Combien de chirurgiens pédiatriques faudrait- il pour Maurice ?

Idéalement, il en faudrait trois à quatre. Mais si j’avais au moins un collègue senior avec moi, j’aurais pu souffler. Je me bats pour monter un service et faire venir des chirurgiens pédiatriques étrangers et former de jeunes chirurgiens pédiatriques mauriciens.

Avez-vous pu exposer votre situation au ministère de la Santé ?

Oui, on commence à mettre en place une unité nationale de chirurgie pédiatrique et néonatale à l’hôpital Jawaharlal Nehru à Rose-Belle. Depuis décembre 2015, cet hôpital a un Neonatal Intensive Care Unit. Je suis privilégié d’être entouré, à Rose-Belle, de gens qui veulent que la chirurgie pédiatrique progresse. Le ministère a accepté de faire venir un chirurgien pédiatre étranger sur contrat pour m’épauler mais il reste à trouver un volontaire. Ce n’est pas facile car les chirurgiens pédiatres sont en grande demande à travers le monde.

Décrivez-nous une journée typique ?

Le matin, je quitte la maison à 6 h 30 et je vais en clinique où j’opère jusqu’à 8 heures. Après, je file à l’hôpital de Rose-Belle pour les consultations et les opérations entre 9 et 16 heures. Il y a des jours où l’on opère après les heures ouvrables (soit entre 18 et 22 heures) car il y a trop de patients. Et malgré cela, j’ai encore 300 enfants sur liste d’attente pour des interventions. Seul, ce n’est plus possible de continuer ainsi.

Pourquoi ne démissionnez-vous pas ?

Si je pars, le niveau de la chirurgie pédiatrique va baisser dans le secteur public et beaucoup de parents n’auront pas les moyens de venir me voir dans le privé. J’essaie de garder le niveau que j’avais en France dans le secteur public hospitalier mauricien.

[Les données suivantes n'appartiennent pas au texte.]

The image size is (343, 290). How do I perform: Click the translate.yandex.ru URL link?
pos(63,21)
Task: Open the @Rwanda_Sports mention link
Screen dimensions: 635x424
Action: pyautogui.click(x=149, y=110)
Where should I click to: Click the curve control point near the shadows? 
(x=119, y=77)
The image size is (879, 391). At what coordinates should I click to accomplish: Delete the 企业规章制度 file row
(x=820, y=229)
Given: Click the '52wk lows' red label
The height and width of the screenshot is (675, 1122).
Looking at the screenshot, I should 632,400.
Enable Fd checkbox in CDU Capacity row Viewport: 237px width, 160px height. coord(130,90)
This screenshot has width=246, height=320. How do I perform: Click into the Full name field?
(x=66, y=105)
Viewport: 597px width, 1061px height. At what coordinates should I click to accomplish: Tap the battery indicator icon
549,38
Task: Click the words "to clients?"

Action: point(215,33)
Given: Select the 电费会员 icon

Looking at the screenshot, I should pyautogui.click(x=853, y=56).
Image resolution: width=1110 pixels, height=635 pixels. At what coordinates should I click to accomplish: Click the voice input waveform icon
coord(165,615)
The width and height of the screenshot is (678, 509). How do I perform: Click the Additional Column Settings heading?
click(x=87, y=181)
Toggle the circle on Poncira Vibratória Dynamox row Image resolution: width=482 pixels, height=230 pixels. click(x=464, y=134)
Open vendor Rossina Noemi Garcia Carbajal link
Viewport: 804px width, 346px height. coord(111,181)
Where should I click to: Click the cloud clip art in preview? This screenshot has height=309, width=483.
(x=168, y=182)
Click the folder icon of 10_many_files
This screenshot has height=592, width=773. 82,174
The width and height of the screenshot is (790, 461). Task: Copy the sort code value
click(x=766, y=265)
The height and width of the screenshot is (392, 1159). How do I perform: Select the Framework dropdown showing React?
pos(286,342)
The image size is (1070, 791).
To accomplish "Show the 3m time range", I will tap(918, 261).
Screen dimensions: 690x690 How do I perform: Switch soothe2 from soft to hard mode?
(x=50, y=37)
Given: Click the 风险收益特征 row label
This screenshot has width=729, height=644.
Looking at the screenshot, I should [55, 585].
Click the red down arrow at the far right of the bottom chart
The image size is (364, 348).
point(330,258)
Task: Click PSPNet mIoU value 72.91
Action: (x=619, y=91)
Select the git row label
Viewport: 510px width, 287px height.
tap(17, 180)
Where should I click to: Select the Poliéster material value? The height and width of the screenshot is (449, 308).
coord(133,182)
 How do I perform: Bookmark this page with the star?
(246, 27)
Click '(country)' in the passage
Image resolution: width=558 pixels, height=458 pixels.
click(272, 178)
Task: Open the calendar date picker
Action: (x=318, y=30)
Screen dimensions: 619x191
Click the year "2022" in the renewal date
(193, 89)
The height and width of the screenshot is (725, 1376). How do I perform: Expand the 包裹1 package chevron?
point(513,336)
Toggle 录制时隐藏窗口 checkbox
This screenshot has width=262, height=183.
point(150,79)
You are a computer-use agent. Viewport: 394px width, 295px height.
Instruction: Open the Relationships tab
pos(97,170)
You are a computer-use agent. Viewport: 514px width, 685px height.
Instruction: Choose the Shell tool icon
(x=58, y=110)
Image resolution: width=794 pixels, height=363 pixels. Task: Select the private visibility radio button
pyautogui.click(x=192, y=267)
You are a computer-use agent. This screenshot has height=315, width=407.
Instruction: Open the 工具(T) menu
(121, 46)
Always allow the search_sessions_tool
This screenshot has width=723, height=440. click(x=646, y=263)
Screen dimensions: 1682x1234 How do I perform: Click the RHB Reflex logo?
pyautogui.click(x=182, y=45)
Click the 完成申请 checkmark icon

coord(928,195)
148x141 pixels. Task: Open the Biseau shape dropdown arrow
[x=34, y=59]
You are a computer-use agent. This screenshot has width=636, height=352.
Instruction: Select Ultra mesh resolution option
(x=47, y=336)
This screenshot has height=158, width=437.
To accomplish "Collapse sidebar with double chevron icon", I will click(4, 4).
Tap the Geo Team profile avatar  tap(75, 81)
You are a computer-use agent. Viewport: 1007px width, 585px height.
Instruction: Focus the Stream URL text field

En sept ans, sur les quelque 500 nouveau-nés opérés, 428 bébés ont survécu, le taux de survie est de 85 % environ.

Avez-vous des contraintes similaires dans le privé ?

Non. Je fais des chirurgies dites «mineures» dans le privé. La seule clinique où je peux vraiment opérer des cas compliqués dans des conditions optimales, c’est à Apollo. Leur set-up permet d’avoir un diagnostic précis rapidement, les salles d’opération sont modernes, ils ont des équipements dernier cri et leurs soins intensifs sont adaptés aux chirurgies néonatales pédiatriques complexes. Ils ont des gens compétents sur lesquels je peux compter avant et après la chirurgie.

Puisque c’est la croix et la bannière pour pouvoir exercer votre profession dans le secteur public, qu’est-ce que vous attendez pour rejoindre le privé ?

Je me le demande ! Surtout actuellement où je suis de plus en plus déçu par la nature humaine. Il y a des gens qui pensent que vous travaillez à l’hôpital parce que vous n’êtes pas assez bon pour travailler dans le privé ! Et que puisque les soins sont gratuits, ils ne peuvent être bons ! Pour quelqu’un qui fait autant d’efforts, c’est décourageant. Je reste dans le service en me disant que je ne suis peut-être qu’à quelques pas du but, que les choses s’amélioreront bientôt et qu’en partant, je renoncerai.  D’un autre côté, je suis encore jeune et j’ai encore le temps et l’énergie de réaliser un projet dans le privé.